■ **Supplied text**
+ + +

Repeat after me: When a problem becomes very strange, I will always check the basics.
Not that this mantra prevents me from routinely forgetting this in the middle of some crazy problem. Too often what happens is I’m trying to fix a problem, iterating over different tests and hypothesis, until the results stop making sense. How can this configuration work here perfectly, but not on the similar machine at all? How do I have visibility to this part of my network but not this part? Why does it show up intermittently? Just as I’ve exhausted every possibility, my mantra finally comes to my weary and exhausted brain: “Test your assumptions.”
Assumptions often get skipped. “Oh that is definitely working!” If you’re troubleshooting in a group it’s even more likely. “Is this working?” “Of course it is.” It can be socially risky to ask about certain things. For instance, when I did app support, you’d swear that everyone’s firewall was always configured incredibly. If you even asked about a firewall you’d get an earful.
The funny thing is that the likelihood of a problem with software resulting from a misconfigured firewall was inversely propportional to how fiercely someone denied it. Often the real task was getting the customer to actually look. When they did, very commonly you’d get a sheepish “Oh yeah, I guess it was” and everything would work. Sometimes people would get so stuck in their assumptions that they do anything to avoid it. They’d yell, question your competence, demand to speak to someone else. Imagine what it’s like to make all this noise and then your problem is the one you demanded was not the problem, could not be the problem.
And it happens all the time! It happens to me.
In tech, we value competence highly. We should. Our toxic addiction to confusing rightness with competence is a blind-spot. Knowing the answer to every question, and having everything done perfectly creates some of the weirdest working environments I’ve ever seen. It’s taken problems that should take 5 minutes to fix take 5 days, all because we are culturally trained in tech that if we are competent, we don’t have to question our assumptions.

+ + +

■ **Records**
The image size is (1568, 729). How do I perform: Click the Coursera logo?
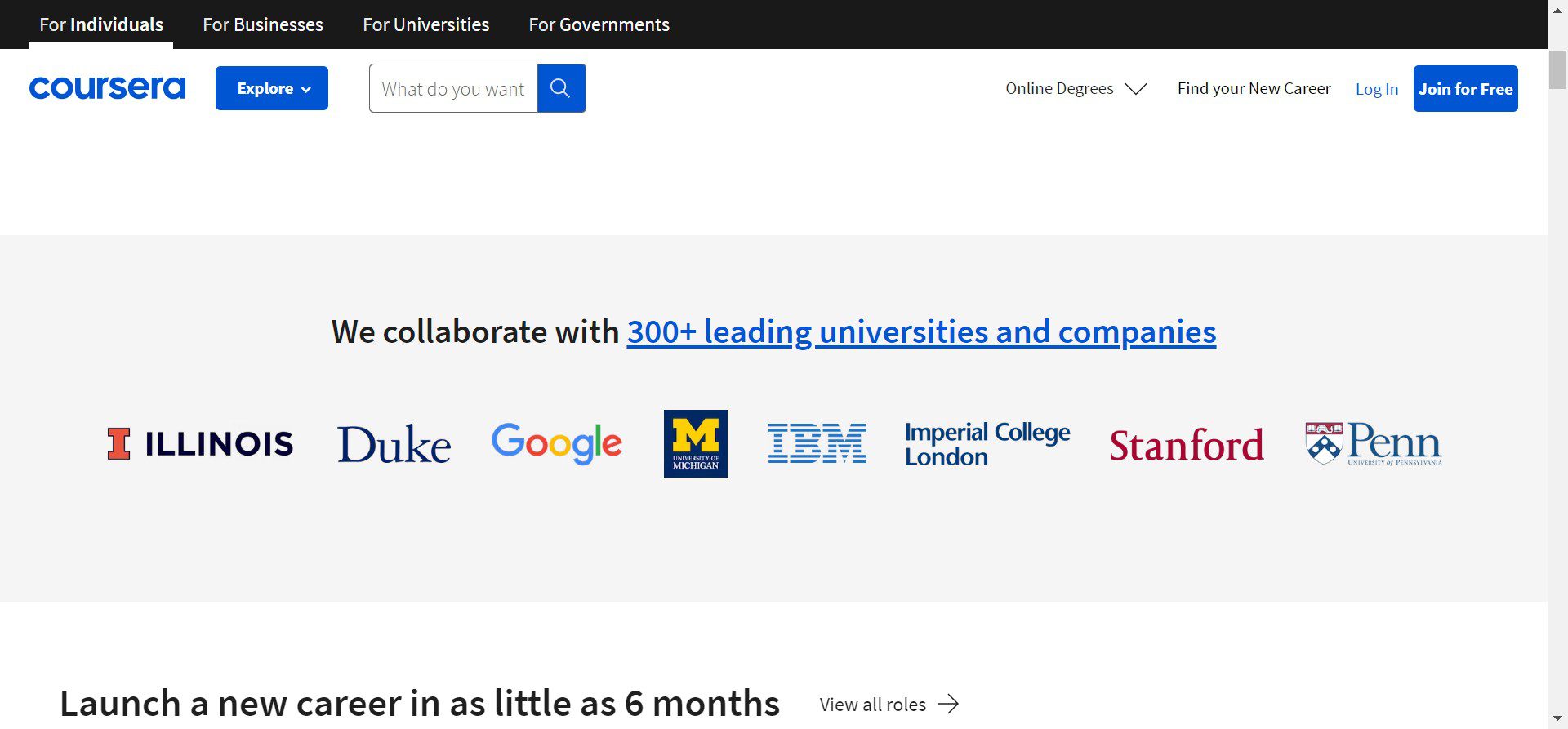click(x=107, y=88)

+ + +

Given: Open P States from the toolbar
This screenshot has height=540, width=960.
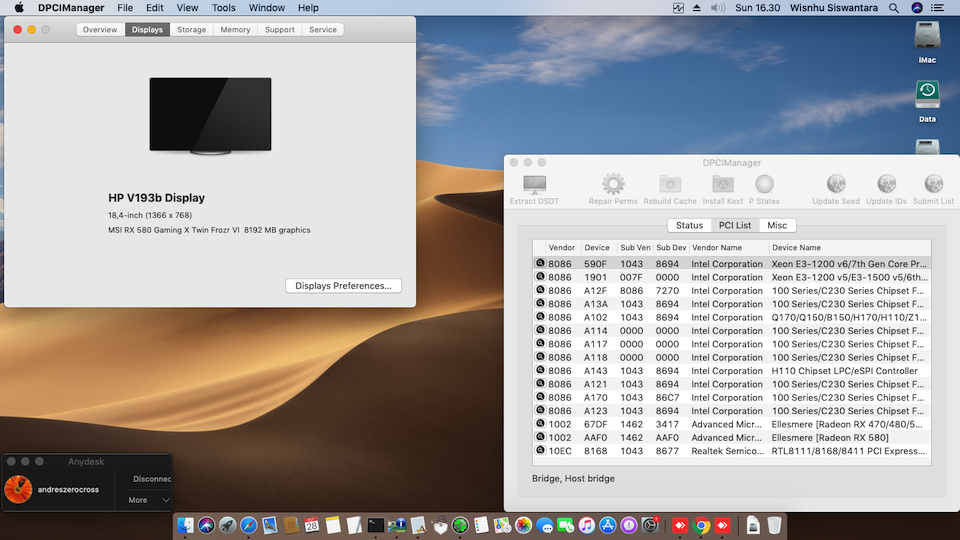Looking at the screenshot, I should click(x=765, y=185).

+ + +

■ **Problem statement**
Extend the piece above about checking basic assumptions when troubleshooting, picking up right after its last paragraph.

■ **Written response**
The problem with that lies in the fact that though we work with computers, we are not computers; we are beautiful, fallible little engines and we should embrace that. When we don’t, our assumptions turn our inevitable errors into damaging blows against us. We need to make assumptions to move forward –we can’t give deep thought to everything in front of us– but making assumptions isn’t the crime. The crime is not circling back when there could be a problem. Normally the cost is so minimal to do this that it’s worth it to look. The cost of not doing so can be really high.
I’m having a network issue. Quick, before I do anything else: is the NIC card working on this machine? This is the type of thing we often assume is true, and don’t check until we’ve exhausted the more high-level options, finding only strange, perplexing results from our tests.
By often, of course, I mean this past weekend. By we, I mean me. The machine was in our DMZ and not in any of our monitoring systems yet, so I didn’t get any warning signs like I’d expect to.
My solution of course it to attempt to automate checks. I’d like to be able to, when having an issue, run a quick script that checks very common thing and then gives me quick feedback on the items in question. If I can make assumptions even more painless to test, I’m more willing to do them, and it’s easier to convince someone with heavy assumptions of their own. “This will take a minute and answer some basic questions, just in case.”
How do you circumvent or avoid assumptions in your troubleshooting?